I'm doing okay as long as I tire myself out every day. Fortunately I have a young healthy dog who chews things that should not be chewed if she doesn't get enough exercise, and also I ordered way too many plants, including three lilacs and three buddleias, and I have to finish digging out the old dead hedge before they get here.
The Horticulture department's plant sale is happening online this year. It opens to non-members tomorrow at 7:00. I do not wake up at 7:00, but I will get my shopping list ready tonight.
There’s another analogy that comes to mind. When a caterpillar enters its chrysalis, it dissolves itself, quite literally, into liquid. In this state, what was a caterpillar and will be a butterfly is neither one nor the other, it’s a sort of living soup. Within this living soup are the imaginal cells that will catalyse its transformation into winged maturity. May the best among us, the most visionary, the most inclusive, be the imaginal cells – for now we are in the soup. The outcome of disasters is not foreordained. It’s a conflict, one that takes place while things that were frozen, solid and locked up have become open and fluid – full of both the best and worst possibilities. We are both becalmed and in a state of profound change.
I think that is the quintessential Rebecca Solnit metaphor.
Gods, Monsters, and the Lucky Peach, by Kelly Robson, for SF book group. I am loving it.
• What did you recently finish reading?
A Right To Die, by Rex Stout, from one of the Little Free Libraries in my neighborhood.
• What do you think you’ll read next?
A Taste of Honey, by Kai Ashante Wilson, for SF book group. (We're reading two short books this month.)
• What are you watching?
Still watching Dispatches From Elsewhere and still loving it.

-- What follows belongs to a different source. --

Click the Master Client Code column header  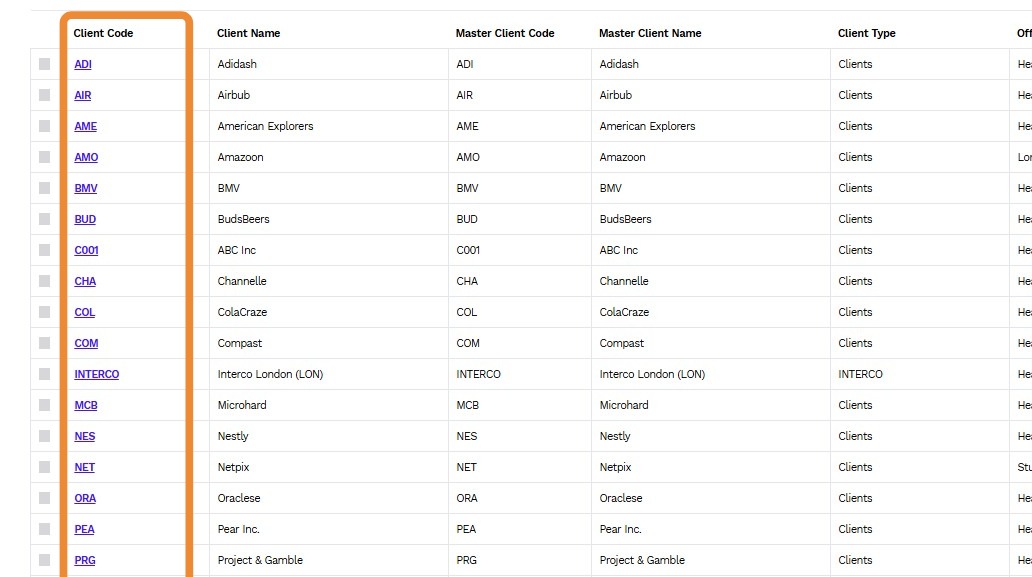[505, 33]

Started Everything's Gonna Be Okay on a recommendation from jesse_the_k. The main cast is two teenagers and Josh Thomas, who has made a career of awkward, so there is a lot of potential for vicarious embarrassment humor, but it is always handled gently and realistically. Autistic character played by autistic actor is excellent.
Cultured: How Ancient Foods Can Feed Our Microbiome, by Katherine Harmon Courage, made me want to grow Jerusalem artichokes. Courage argues that we evolved to eat lots of fiber, and lots of different kinds of fiber; and Jerusalem artichokes contain a kind that is particularly good for our metabolism.
I read that they were prone to spread and hard to get rid of, so I wanted to plant them in a container. ( Collapse )
They've probably been back for days already, but this was the first day I was in the right place at the right time to see them. I counted 39, circling, just after 5 p.m.